[jira] [Comment Edited] (KAFKA-4273) Streams DSL - Add TTL / retention period support for intermediate topics and state stores

2020-07-08 Thread Di Campo (Jira)


[ 
https://issues.apache.org/jira/browse/KAFKA-4273?page=com.atlassian.jira.plugin.system.issuetabpanels:comment-tabpanel=17153365#comment-17153365
 ] 

Di Campo edited comment on KAFKA-4273 at 7/8/20, 8:56 AM:
--

Just tried it, and WindowStoreIterator.remove is an unsupported operation. 

So, using WindowStore, the solution could be as suggested: iterate all of the 
events to get the last one to see if the last one is . This trades a nice 
self-removal mechanism for some inefficient querying. If you expect low update 
frequency, that may just be your game; but on high number of update on 
duplicates performance may be affected (note here: only the changes need to be 
actually stored).

To implement some kind of TTL in KV, I suppose you can use punctuation to 
perform store deletion inside the scheduled punctuation. However that would 
make for a potentially long removal at a certain point in time. (BTW, does 
Punctuator execution stop the processing? In that case it would be dangerous to 
wait too long to do it ).

All in all, TTL in KV stores would be a good if not perfect fit for this case :)


was (Author: xmar):
Just tried it, and WindowStoreIterator.remove is an unsupported operation. 

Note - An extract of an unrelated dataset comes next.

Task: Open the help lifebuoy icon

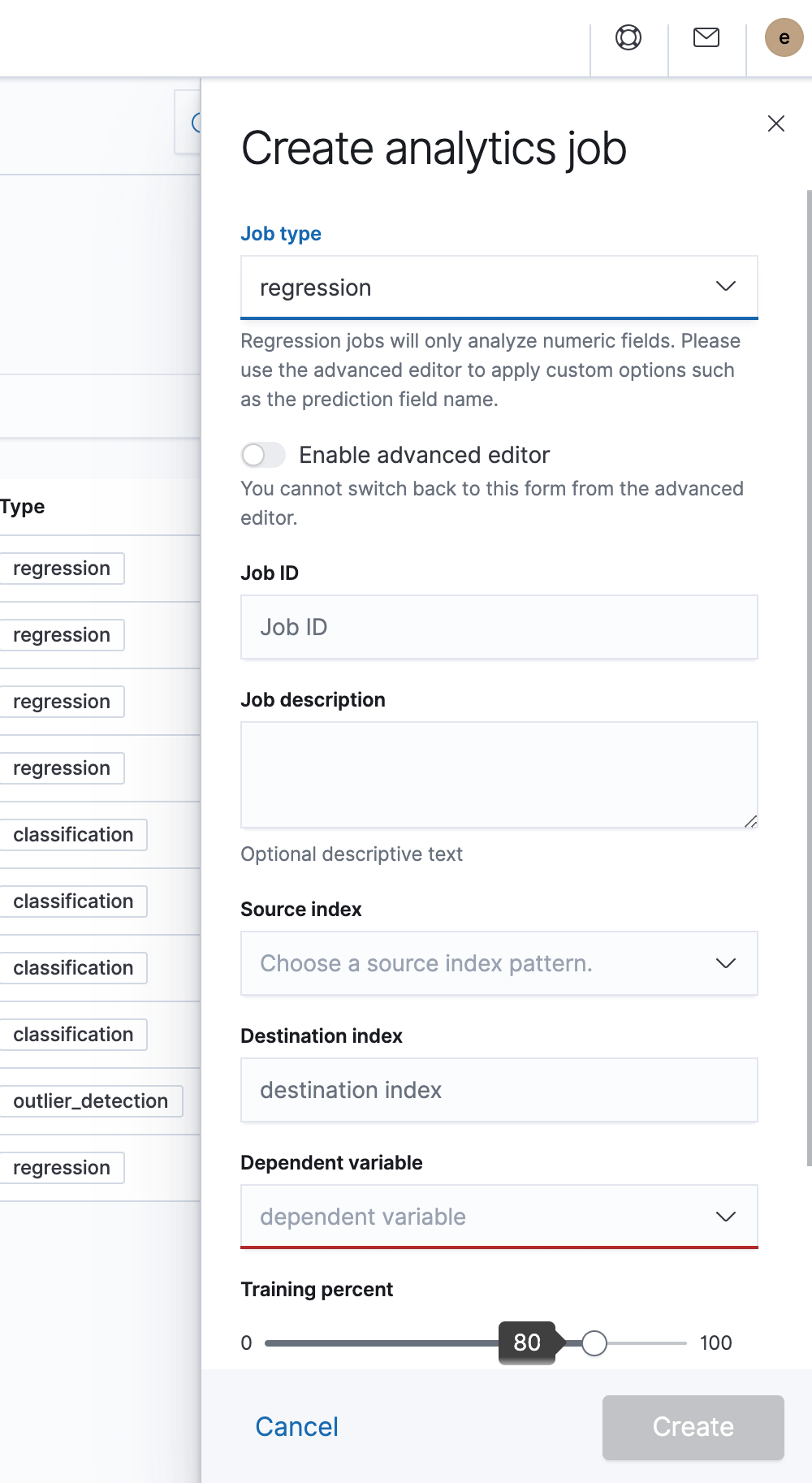Action: (x=628, y=38)
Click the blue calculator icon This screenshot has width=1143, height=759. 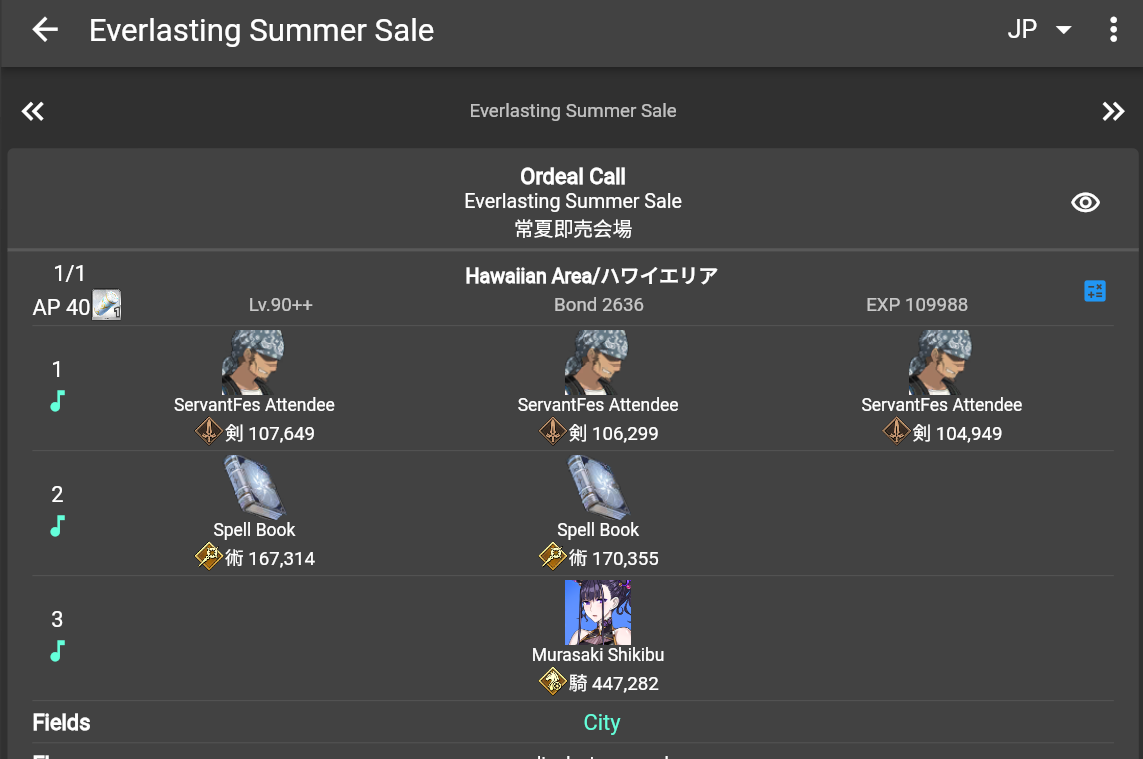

So, using WindowStore, the solution could be as suggested: iterate all of the 
events to get the last one to see if the last one is . This trades a nice 
self-removal mechanism for some inefficient querying. If you expect low update 
frequency, that may just be your game; but on high number of update on 
duplicates performance may be affected (note here: only the changes need to be 
actually stored).

TTL in KV stores would be a good if not perfect fit for this case :)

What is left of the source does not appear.